# Given problem
Give back every line of the listing below, unchanged and in the same order.

-- BEGIN Material for this exercise --

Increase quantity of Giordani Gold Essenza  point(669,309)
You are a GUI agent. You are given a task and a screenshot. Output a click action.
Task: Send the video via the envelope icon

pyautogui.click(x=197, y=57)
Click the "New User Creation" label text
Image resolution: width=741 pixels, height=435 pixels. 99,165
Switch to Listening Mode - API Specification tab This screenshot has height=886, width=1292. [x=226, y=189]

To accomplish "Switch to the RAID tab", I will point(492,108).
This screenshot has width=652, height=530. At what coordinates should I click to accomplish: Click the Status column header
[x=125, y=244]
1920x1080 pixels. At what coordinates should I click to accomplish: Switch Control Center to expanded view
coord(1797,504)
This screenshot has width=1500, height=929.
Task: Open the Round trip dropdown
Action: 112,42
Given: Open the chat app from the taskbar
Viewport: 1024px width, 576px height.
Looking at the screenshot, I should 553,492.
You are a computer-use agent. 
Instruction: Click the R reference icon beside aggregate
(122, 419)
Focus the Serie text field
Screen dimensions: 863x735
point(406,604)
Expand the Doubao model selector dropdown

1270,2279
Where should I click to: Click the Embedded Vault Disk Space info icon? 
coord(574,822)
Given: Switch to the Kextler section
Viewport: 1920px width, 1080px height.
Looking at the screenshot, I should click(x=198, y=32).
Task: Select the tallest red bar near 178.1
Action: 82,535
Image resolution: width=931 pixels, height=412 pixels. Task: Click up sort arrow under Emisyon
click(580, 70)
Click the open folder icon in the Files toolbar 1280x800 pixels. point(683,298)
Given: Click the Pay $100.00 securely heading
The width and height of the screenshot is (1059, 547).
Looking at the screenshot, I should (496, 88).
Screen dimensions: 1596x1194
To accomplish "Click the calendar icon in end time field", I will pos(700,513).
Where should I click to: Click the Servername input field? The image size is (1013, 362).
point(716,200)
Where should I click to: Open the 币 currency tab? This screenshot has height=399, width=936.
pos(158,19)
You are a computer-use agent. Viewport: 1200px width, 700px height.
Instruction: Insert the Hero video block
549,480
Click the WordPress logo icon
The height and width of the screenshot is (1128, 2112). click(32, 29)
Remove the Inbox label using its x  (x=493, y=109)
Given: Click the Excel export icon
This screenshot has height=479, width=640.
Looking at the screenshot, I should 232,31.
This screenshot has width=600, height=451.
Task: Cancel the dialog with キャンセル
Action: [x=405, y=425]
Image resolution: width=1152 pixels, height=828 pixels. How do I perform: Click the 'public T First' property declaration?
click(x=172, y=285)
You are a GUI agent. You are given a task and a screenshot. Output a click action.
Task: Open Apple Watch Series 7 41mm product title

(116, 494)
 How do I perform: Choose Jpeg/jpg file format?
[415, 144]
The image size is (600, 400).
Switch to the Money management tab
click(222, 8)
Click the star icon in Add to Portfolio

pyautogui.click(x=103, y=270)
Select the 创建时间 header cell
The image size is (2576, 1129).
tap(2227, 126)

-- END Material for this exercise --

# Finished answer
Increase quantity of Giordani Gold Essenza  point(669,309)
You are a GUI agent. You are given a task and a screenshot. Output a click action.
Task: Send the video via the envelope icon

pyautogui.click(x=197, y=57)
Click the "New User Creation" label text
Image resolution: width=741 pixels, height=435 pixels. 99,165
Switch to Listening Mode - API Specification tab This screenshot has height=886, width=1292. [x=226, y=189]

To accomplish "Switch to the RAID tab", I will point(492,108).
This screenshot has width=652, height=530. At what coordinates should I click to accomplish: Click the Status column header
[x=125, y=244]
1920x1080 pixels. At what coordinates should I click to accomplish: Switch Control Center to expanded view
coord(1797,504)
This screenshot has width=1500, height=929.
Task: Open the Round trip dropdown
Action: 112,42
Given: Open the chat app from the taskbar
Viewport: 1024px width, 576px height.
Looking at the screenshot, I should 553,492.
You are a computer-use agent. 
Instruction: Click the R reference icon beside aggregate
(122, 419)
Focus the Serie text field
Screen dimensions: 863x735
point(406,604)
Expand the Doubao model selector dropdown

1270,2279
Where should I click to: Click the Embedded Vault Disk Space info icon? 
coord(574,822)
Given: Switch to the Kextler section
Viewport: 1920px width, 1080px height.
Looking at the screenshot, I should click(x=198, y=32).
Task: Select the tallest red bar near 178.1
Action: 82,535
Image resolution: width=931 pixels, height=412 pixels. Task: Click up sort arrow under Emisyon
click(580, 70)
Click the open folder icon in the Files toolbar 1280x800 pixels. point(683,298)
Given: Click the Pay $100.00 securely heading
The width and height of the screenshot is (1059, 547).
Looking at the screenshot, I should (496, 88).
Screen dimensions: 1596x1194
To accomplish "Click the calendar icon in end time field", I will pos(700,513).
Where should I click to: Click the Servername input field? The image size is (1013, 362).
point(716,200)
Where should I click to: Open the 币 currency tab? This screenshot has height=399, width=936.
pos(158,19)
You are a computer-use agent. Viewport: 1200px width, 700px height.
Instruction: Insert the Hero video block
549,480
Click the WordPress logo icon
The height and width of the screenshot is (1128, 2112). click(32, 29)
Remove the Inbox label using its x  (x=493, y=109)
Given: Click the Excel export icon
This screenshot has height=479, width=640.
Looking at the screenshot, I should 232,31.
This screenshot has width=600, height=451.
Task: Cancel the dialog with キャンセル
Action: [x=405, y=425]
Image resolution: width=1152 pixels, height=828 pixels. How do I perform: Click the 'public T First' property declaration?
click(x=172, y=285)
You are a GUI agent. You are given a task and a screenshot. Output a click action.
Task: Open Apple Watch Series 7 41mm product title

(116, 494)
 How do I perform: Choose Jpeg/jpg file format?
[415, 144]
The image size is (600, 400).
Switch to the Money management tab
click(222, 8)
Click the star icon in Add to Portfolio

pyautogui.click(x=103, y=270)
Select the 创建时间 header cell
The image size is (2576, 1129).
tap(2227, 126)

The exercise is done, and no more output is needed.